Rewrite in full the material between the lines containing "Task: Click the 360驱动大师 logo" and "Action: point(986,149)", inclusive, shifting every coordinate in the answers up by 67.

### THE INPUT
──────

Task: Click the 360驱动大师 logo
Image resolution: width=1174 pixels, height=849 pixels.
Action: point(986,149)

──────

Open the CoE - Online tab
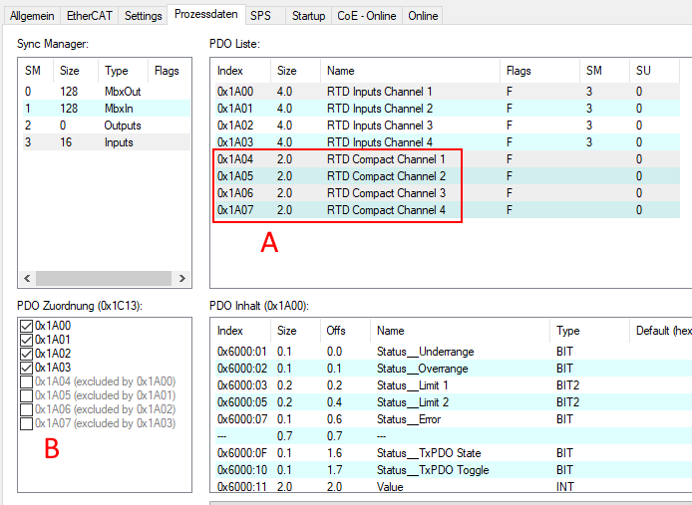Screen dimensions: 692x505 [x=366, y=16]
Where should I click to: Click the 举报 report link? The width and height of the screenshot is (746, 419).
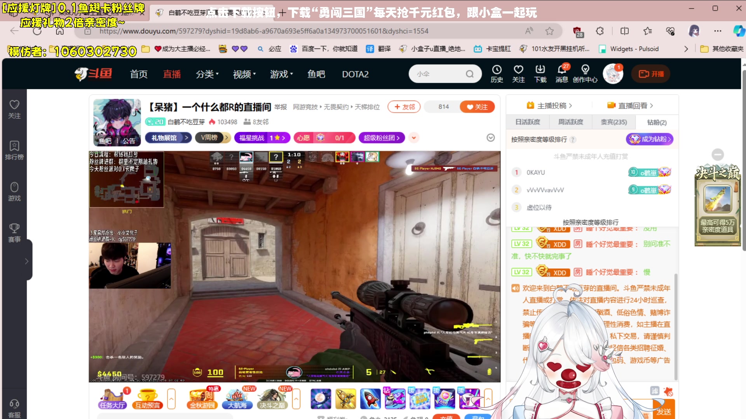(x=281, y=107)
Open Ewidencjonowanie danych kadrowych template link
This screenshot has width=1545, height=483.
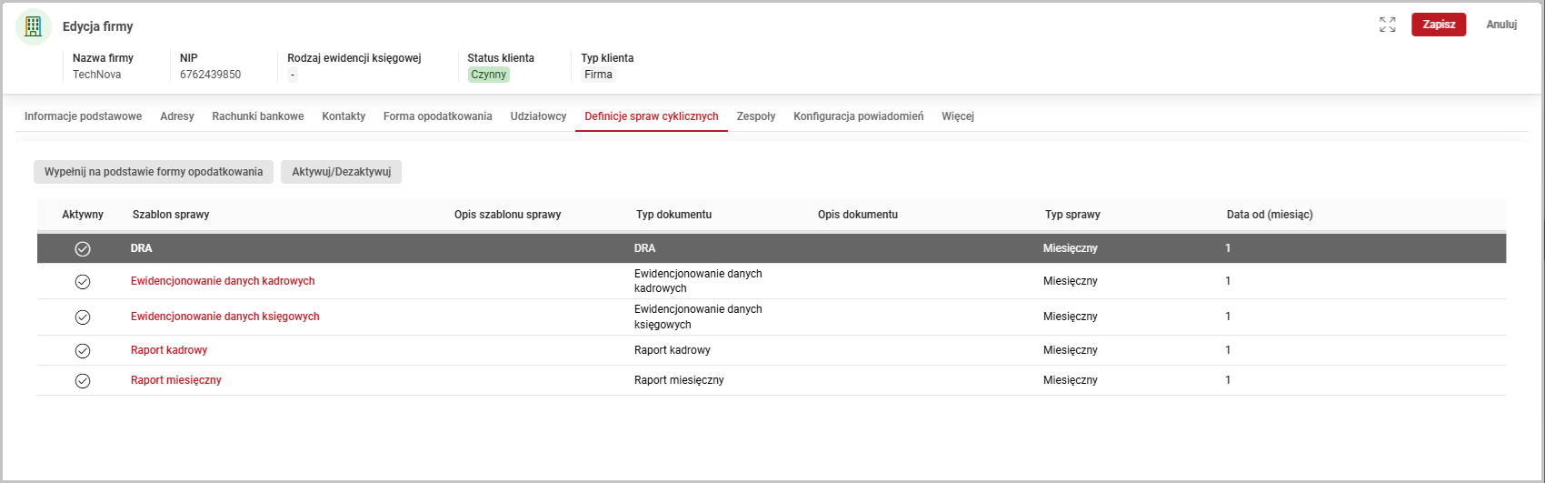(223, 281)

──────

### CORRECT RESULT
Task: Click the 360驱动大师 logo
Image resolution: width=1174 pixels, height=849 pixels.
Action: point(1053,216)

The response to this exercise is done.